サプライチェーンに潜む4つのリスク|発生要因や対策まで徹底解説!

サプライチェーンリスクは、業務運営において避けられない課題の1つです。自然災害やサイバー攻撃などがサプライチェーンに影響を及ぼし、供給の遅延や停止といった深刻な事態を引き起こすことがあります。

しかし、リスクへの対策を講じることで、影響を最小限に抑えることが可能です。そこで本記事では、サプライチェーンリスクの発生要因や具体的な対策方法について解説します。

この記事でわかること

  • サプライチェーンリスクの概要

1. サプライチェーンリスクとは

サプライチェーンリスクとは、製品やサービスが消費者に届けられるまでに発生し得るさまざまなリスクの総称です。従来は、自然災害やサプライヤーのトラブルにより供給が一時的に止まるといった「物理的なリスク」が主な懸念とされていました。

しかし近年では、サイバー攻撃や情報漏洩といった「情報セキュリティリスク」が大きな課題です。多くの企業がネットワークを活用してサプライチェーンを管理する現代では、関連企業のセキュリティ対策が不十分だと、サイバー攻撃の標的になる可能性があります。結果、自社も被害を受けるリスクが高まっています。


2. サプライチェーンにおける4つのリスクと要因

以下では、サプライチェーンにおける4つのリスクと要因について説明します。

環境的リスク

環境的リスクとは、サプライチェーンに自然環境や気候変動が及ぼすリスクのことです。具体的には、地震や台風、洪水などの自然災害や、パンデミックのような大規模な健康危機が該当します。

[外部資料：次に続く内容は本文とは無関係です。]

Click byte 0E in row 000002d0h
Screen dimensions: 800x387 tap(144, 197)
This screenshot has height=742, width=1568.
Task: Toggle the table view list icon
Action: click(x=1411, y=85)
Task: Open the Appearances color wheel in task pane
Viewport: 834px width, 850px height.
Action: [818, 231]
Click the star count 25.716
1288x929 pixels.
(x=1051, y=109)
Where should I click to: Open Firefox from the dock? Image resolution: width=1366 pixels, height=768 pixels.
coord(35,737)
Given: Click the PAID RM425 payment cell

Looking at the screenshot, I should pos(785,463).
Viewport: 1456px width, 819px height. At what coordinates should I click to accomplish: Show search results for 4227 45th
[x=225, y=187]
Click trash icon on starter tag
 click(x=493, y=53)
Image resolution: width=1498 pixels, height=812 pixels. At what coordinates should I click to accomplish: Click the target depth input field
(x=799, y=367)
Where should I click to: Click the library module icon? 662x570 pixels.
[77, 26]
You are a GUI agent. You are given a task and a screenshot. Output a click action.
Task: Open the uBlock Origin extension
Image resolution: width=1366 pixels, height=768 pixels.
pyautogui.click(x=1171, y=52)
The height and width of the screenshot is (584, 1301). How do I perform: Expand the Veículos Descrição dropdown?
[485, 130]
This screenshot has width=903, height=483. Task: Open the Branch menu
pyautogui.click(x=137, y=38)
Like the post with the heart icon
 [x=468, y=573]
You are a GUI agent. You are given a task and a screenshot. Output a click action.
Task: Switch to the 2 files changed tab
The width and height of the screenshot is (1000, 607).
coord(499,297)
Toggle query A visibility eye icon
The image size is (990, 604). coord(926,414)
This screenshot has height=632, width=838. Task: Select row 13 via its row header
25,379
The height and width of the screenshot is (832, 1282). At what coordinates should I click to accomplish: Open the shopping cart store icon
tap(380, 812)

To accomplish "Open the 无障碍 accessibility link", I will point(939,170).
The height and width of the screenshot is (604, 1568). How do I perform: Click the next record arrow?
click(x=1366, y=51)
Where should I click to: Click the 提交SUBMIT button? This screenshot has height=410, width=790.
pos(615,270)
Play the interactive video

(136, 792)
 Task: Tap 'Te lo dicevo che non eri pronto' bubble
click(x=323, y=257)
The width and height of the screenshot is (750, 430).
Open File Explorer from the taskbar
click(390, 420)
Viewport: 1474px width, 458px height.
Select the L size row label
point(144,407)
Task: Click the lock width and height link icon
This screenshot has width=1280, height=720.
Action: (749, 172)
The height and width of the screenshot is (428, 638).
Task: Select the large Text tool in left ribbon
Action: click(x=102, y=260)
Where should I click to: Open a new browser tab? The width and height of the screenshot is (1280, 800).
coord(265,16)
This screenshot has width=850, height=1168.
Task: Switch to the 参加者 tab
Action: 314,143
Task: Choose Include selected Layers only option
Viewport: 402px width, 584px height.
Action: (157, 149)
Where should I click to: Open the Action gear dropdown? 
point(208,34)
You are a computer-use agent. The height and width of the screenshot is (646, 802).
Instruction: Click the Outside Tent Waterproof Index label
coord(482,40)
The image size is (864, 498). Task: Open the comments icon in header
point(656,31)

環境的リスクは、工場の稼働停止や物流の遅延を引き起こし、供給網全体に深刻な影響を与える要因です。

地政学的リスク

地政学的リスクとは、紛争や政治的不安定、貿易規制、テロなど、国家間や地域間の緊張がサプライチェーンに与える影響のことです。特定の国や地域で政情が不安定になると、物流の寸断や輸出入の規制、取引先の操業停止などが発生する可能性があります。具体的には、関税の引き上げや特定品目の輸出入禁止、輸出許可制の導入などの貿易規制が実施される場合があり、これにより取引コストの増加や原材料調達の遅延・停止といったリスクが生じます。近年はウクライナ情勢や中東情勢を背景に、原材料やエネルギーの供給が不安定となり、世界的な価格高騰や調達遅延が発生しています。

経済的リスク

経済的リスクとは、以下に挙げるような経済環境の変化によってサプライチェーンが影響を受けるリスクのことです。

需要ショック

パンデミックや経済危機、戦争などにより、需要が急激に増減することです。供給体制が対応できず、欠品や過剰在庫が発生するおそれ【虞】があります。

商品価格の変動(原価高騰・為替リスク)

原材料やエネルギー価格の高騰、為替レートの急変などにより、製造・調達コストが想定以上に増加し、利益率を圧迫する事態が起こるおそれがあります。例えば、エネルギー価格や穀物価格などの国際価格が上昇すると、商品単価に影響を及ぼす可能性があります。

投資規制

経済安全保障の観点から外国資本の流入規制を行う国があった場合、現地法人の設立や拠点の拡大に制限がかかる可能性があります。特に中国や新興国における法規制の変更は、サプライヤー選定や生産移管に影響を与えます。

物流業界の労働力不足

日本では少子高齢化の影響で労働力不足が深刻化しており、特に物流業界ではドライバーの労働規制強化によって輸送力の確保が困難になっています。その結果、供給の遅れや輸送コストの上昇による商品価格の高騰が懸念されています。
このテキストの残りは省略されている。